There is a downvoted comment that reads "ah yes the totally new math of exponentiation". The snark is uncalled for, but that's actually the essence of this article: it talks about repeated exponentiation as if it were some profound mathematical discovery.
It isn't. The article neglects to explain what makes busy beaver numbers interesting in the first place. And I think it's symptomatic of Quanta Magazine articles that feature on HN several times a week. A profoundly-sounding title and pleasant writing, but not much essence beyond that.
Indeed, I would have at least liked to get a rough understanding of the tricks they use to classify and discard Turing machines, and how they construct these enormous runtime calculations. They are clearly computing something but they are obviously not actually running the machines normally for those numbers of steps.
you gotta pay for that. or dig through the academic publisher archives; which you also gotta pay for unless you believe in digital piracy and evil copyright infringement which may or may not fund terrorism
like they used to say: information wants to be expensive so pay to be free
I usually get drawn into their posts also and didn’t realize they were low value; my IQ must not be high enough to differentiate. What would you recommend as alternative sources?
Don't let specialists detract from your enjoyment of Quanta-level articles. This one is well-written, makes no egregious errors, and only omits one important fact. And that fact is ...
All this talk about exponentiation, tetration and pentation have their roots in Peano arithmetic, which for reasons of logical clarity, defines precisely one function -- the "successor function":
s(n) = n+1
Using just this function, Peano defines addition, multiplication and exponentiation with great clarity. Since Peano's time, people have been making adjustments, like including zero among the counting numbers, and by extending exponentiation into tetration, pentation and a few more exotic operations fully discussed in the linked article and elsewhere.
I personally would have liked to see a more complete exposition of the logical roots of the Busy Beaver challenge, and I think the missing parts would have made the article a better read, even for non-specialists. Maybe especially for those readers.
But Quanta articles are perfectly suited to their audience, people who may be inspired to look for more depth elsewhere.
There isn't really anything better. The Notices of the AMS has one feature article each issue, but those are sometimes too technical.
Anyway, this article seems fine to me. The "exponentiation" comment seems like a bizarre misreading. The article is just trying to explain how big BB(6) is. Before that, it explains what BB(n) is. To think it's solely about exponentiation you have to skip that entire section.
I don't think there's anything that would put some new, esoteric math concept in your mailbox every week, although there's plenty of books that cover recreational mathematics in an accessible way (Martin Gardner, Ian Stewart, etc). And for QM articles, I recommend searching the web - you can often find better explanations on some 1999-style blog somewhere.
The problem with this particular article is simple: busy beavers numbers aren't interesting because they're big. They don't break mathematics because of that; you can always say "+1" to get a larger number. There's also nothing particularly notable about Knuth's up-arrow notation, which is essentially a novelty that you're never gonna use. Instead, the numbers are interesting because they have fairly mind-blowing interactions with the theory of computability.
It's crazy to me that we're now writing articles about the fact that a large number is large.
Hey guess what, I can imagine a number even larger. It's BB(6) + 1, isn't that amazing and interesting? Wow imagine BB(6) multiplied by a googolplex, amazing. Wow, such number.
What's the point? Numbers are infinite, what else is new?
What's the point of your comment? To suck the joy out of everything?
Turing machines are a fundamental object of study within the theory of computation. The complexity and wild behavior that arises from even the simplest machines is a cool discovery.
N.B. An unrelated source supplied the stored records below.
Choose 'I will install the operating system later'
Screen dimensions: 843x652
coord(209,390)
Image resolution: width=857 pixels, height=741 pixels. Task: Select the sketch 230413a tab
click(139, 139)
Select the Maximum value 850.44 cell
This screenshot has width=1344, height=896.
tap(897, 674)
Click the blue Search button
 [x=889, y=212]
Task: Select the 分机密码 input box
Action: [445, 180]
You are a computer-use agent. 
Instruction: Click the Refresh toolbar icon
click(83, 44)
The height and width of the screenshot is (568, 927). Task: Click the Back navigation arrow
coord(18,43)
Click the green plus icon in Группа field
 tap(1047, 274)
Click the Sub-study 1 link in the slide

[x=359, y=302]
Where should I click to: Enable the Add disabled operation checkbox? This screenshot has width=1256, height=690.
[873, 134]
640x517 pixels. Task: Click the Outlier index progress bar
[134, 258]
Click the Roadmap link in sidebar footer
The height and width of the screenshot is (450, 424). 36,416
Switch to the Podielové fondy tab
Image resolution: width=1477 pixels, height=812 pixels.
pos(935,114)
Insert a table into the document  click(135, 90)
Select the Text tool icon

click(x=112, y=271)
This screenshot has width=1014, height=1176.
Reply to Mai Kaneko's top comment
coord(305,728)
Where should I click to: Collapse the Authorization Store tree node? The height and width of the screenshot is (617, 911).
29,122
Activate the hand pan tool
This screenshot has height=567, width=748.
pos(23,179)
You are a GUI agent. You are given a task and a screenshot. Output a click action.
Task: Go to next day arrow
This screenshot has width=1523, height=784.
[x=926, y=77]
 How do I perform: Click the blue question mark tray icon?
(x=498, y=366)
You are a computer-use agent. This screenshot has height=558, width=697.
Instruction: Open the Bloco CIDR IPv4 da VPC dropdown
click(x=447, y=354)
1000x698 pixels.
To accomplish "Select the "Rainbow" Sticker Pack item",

BB(6) was thought to be a lot smaller, but it turns out to be really huge. The Busy Beaver game is also interesting to those who work on combinatorics and theorem provers. And of course many many people in the space of recreational math & volunteer computing love this challenge.
It isn't. The article neglects to explain what makes busy beaver numbers interesting in the first place. And I think it's symptomatic of Quanta Magazine articles that feature on HN several times a week. A profoundly-sounding title and pleasant writing, but not much essence beyond that.